Hi, my name is Shivani Vyas and I am a high school senior in Atlanta, Georgia. I recently started at Cure Rare Disease as a Development Intern, which I’m super excited about! 

I do not have a rare disease myself, but my grandmother was affected by a very rare form of pancreatic cancer. During that time, it was difficult to find resources and navigate the diagnostic process, while also deciding between multiple treatment options. 

As I began to learn about the rare disease community, I noticed that many patients were experiencing similar situations and I wanted to create a change. So, I decided to create The Rare Disorder Podcast to help elevate rare disease patient voices and interview experts/researchers in the field. You can listen to my most recent episode here. I have podcasted with authors of rare disease books, founders of rare disease organizations, rare disease advocates, and more—all types of individuals who are combining their passions with rare disease advocacy!

Through my Meet a Fighter series, I strive to empower patients in their identity through the use of storytelling. In my opinion, people will always remember stories and experiences over medical statistics and terms – whether that is a relation point that resonated with them, their struggle with receiving care, or anything else. And when patients share their experiences, it opens people’s hearts to the situation, and enables them to attain a first-hand experience. 
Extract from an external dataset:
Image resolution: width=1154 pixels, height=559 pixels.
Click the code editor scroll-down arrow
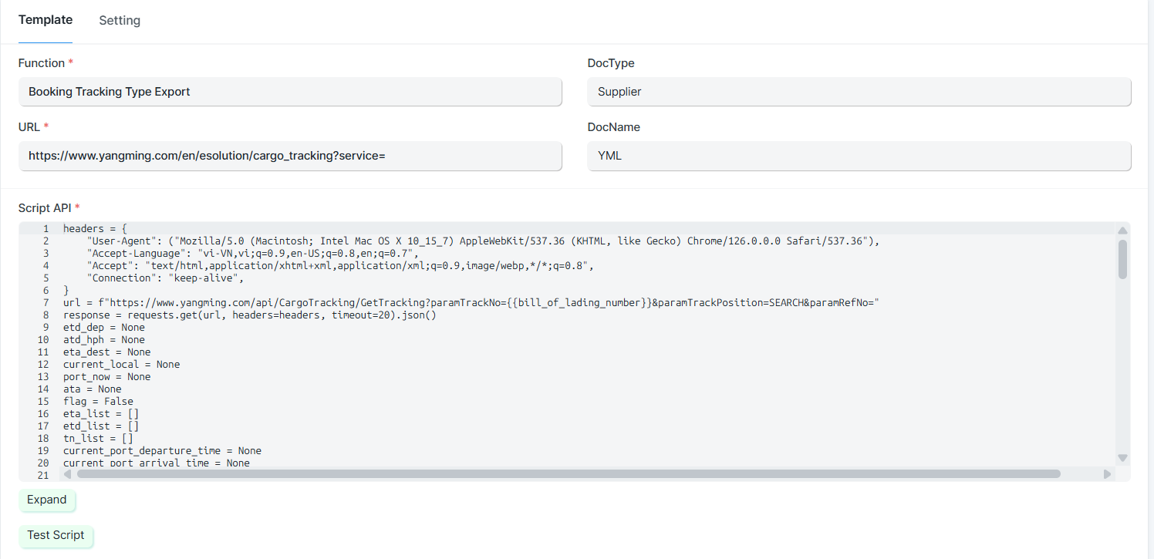[1122, 458]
Living with a rare disease can be quite isolating, and many people in the community search endlessly for a story that resembles their own. This is why it is almost essential to speak up and voice their story. I encourage and remind patients that their story matters, and could be the answer someone is looking for – the strength, diagnosis, or support. Plus, they may stumble upon a connection point, or discover resources that they never knew existed.
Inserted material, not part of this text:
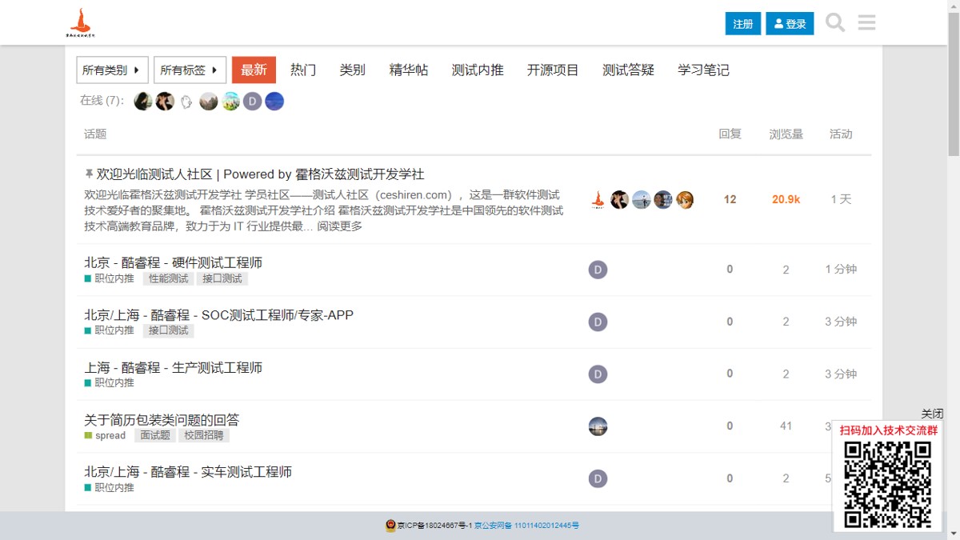Open poster avatar for 硬件测试工程师 topic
I have seen our community bond, persevere, and connect through storytelling. While I’ve noticed numerous trends among patients’ journeys, each person provides a unique perspective, and I am constantly learning.

While I was podcasting, I noticed many trends and patterns among patient stories. For example, there were many issues of health inequity, such as many patients discussing their long travels across state lines for care, their rare disease not having an ICD code, and the lack of FDA-approved treatment options. This was very interesting and I wanted to learn more, so I decided to get involved with rare disease legislative work/policy as a Young Adult Advocate through Rare Disease Legislative Advocates.

Today, The Rare Disorder Podcast has 5k listeners, 1k followers, and 36 episodes, and has been in the top 100 science podcasts. I have also won many awards for my work.

Apart from my podcast, I speak at conferences such as Global Genes, NORD, and more, take part in legislative advocacy, and create resources for patients. And through The Rare Disorder Podcast, I’m honored to have created a place for rare disease patients, wherever they are in the world, to share their story.

Outside of my rare disease work, I’m a Red Cross Youth state officer and am very engaged in my school through clubs/organizations, and for fun I like to do yoga (I am currently getting my RYT 200 Certification), explore national parks and the great outdoors, visit new food spots/coffee shops, and hangout with my friends!  

Once again, I am so excited about the work I am going to be doing at Cure Rare Disease - I am looking forward to learning and contributing to its mission!